Using AWS OpenSearch

How to add a search layer to DynamoDB

Published in

NEXT Engineering

3 min read6 days ago

We adopted OpenSearch to enhance our data handling capabilities. In this blog post, I’ll share why we chose OpenSearch, its core concepts, and how we integrate and debug it within our systems.

Why OpenSearch?

Before transitioning to OpenSearch, we relied on in-memory search techniques with DynamoDB. However, this approach struggled with scalability and efficiency, especially when dealing with large datasets and complex queries involving vector searches. OpenSearch provides several critical advantages:

Scalability: Efficiently handles large datasets without significant performance degradation.
Aggregation: Supports complex filters and aggregations, enabling sophisticated data analytics and dashboards.
Combined Searches: Facilitates both vector and traditional keyword searches, allowing for versatile querying options.

However, we found one downside: While our complete stack is fully serverless and elastic, OpenSearch isn’t really. AWS bills for OpenSearch independently of whether there is any usage.

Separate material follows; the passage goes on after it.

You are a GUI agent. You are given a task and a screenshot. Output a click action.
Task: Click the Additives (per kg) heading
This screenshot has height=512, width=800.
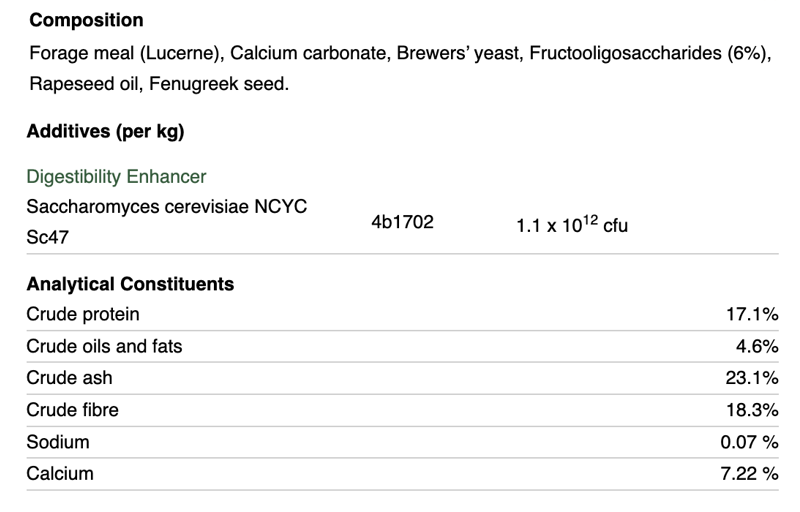105,131
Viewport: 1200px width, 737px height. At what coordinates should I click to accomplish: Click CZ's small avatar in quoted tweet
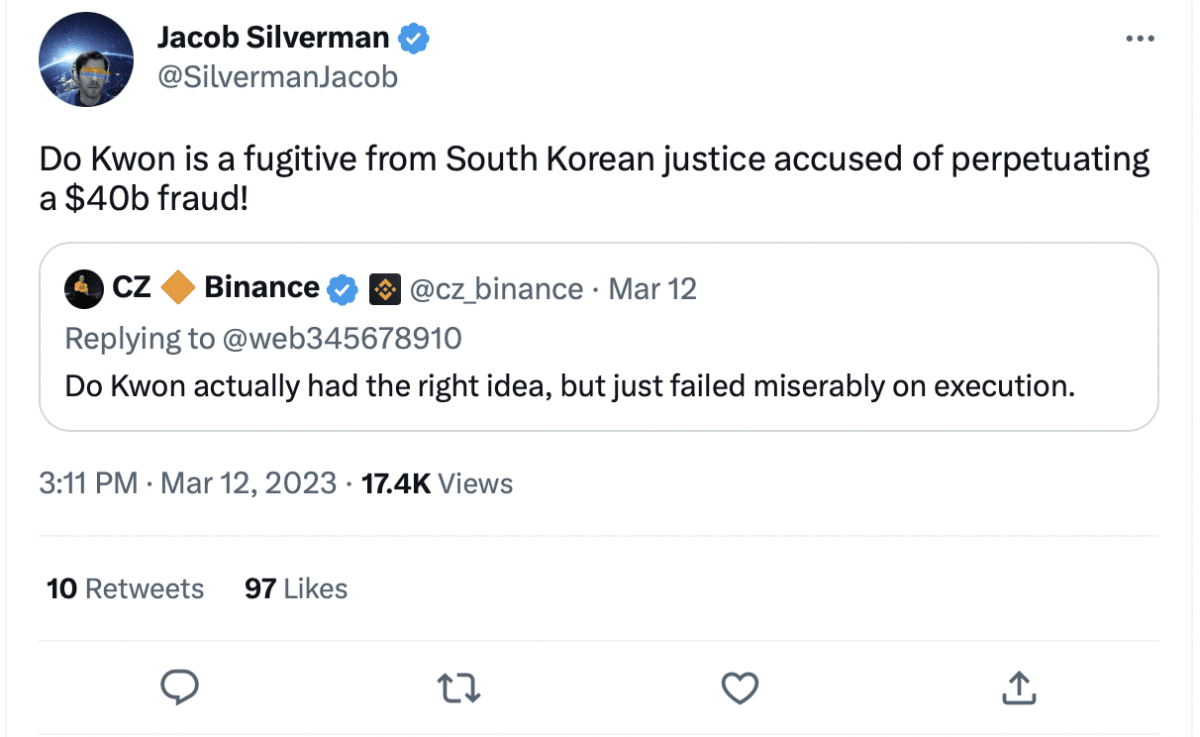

Core Concepts of OpenSearch

Understanding OpenSearch’s core concepts is crucial for effective implementation:

Items: The fundamental entities stored in OpenSearch, such as recordings, highlights, and clusters.
Indexing: Organizes data for efficient retrieval. Each item type has its own index, defined by mappings that specify how data fields should be indexed.
Mappings: Define how various data fields are treated. For example, titles might be indexed for free text search but not for aggregation, while dates are indexed for range queries.
Aliases: Allow seamless switching between different indexes, ensuring minimal disruption during updates.

Feeding Data into OpenSearch

We maintain DynamoDB as our source of truth, leveraging its reliability for data storage. Data is then indexed into OpenSearch through two primary methods:

Bootstrapping: We have a tool which creates the OpenSearch index and then transfers all relevant data from DynamoDB.
Continuous Updates: A Lambda function ensures real-time synchronization by updating OpenSearch with any changes made in DynamoDB. The Lambda function is triggered by DynamoDB stream events.

Continuous update flow between DynamoDB and OpenSearch

Denormalization

Denormalization is vital for efficient querying in OpenSearch. Unlike normalized databases, OpenSearch requires denormalized data to avoid complex joins. For instance, if we need to filter highlights based on labels attached to recordings, we store these labels directly within the highlight records.

Denormalization is done by a Lambda function which gets triggered by relevant changes in DynamoDB. We store the denormalized data as well in DynamoDB, so it can be easily monitored and debugged.

Troubleshooting OpenSearch queries

OpenSearch has a very powerful query syntax, which on the flipside means it’s also prone to human errors.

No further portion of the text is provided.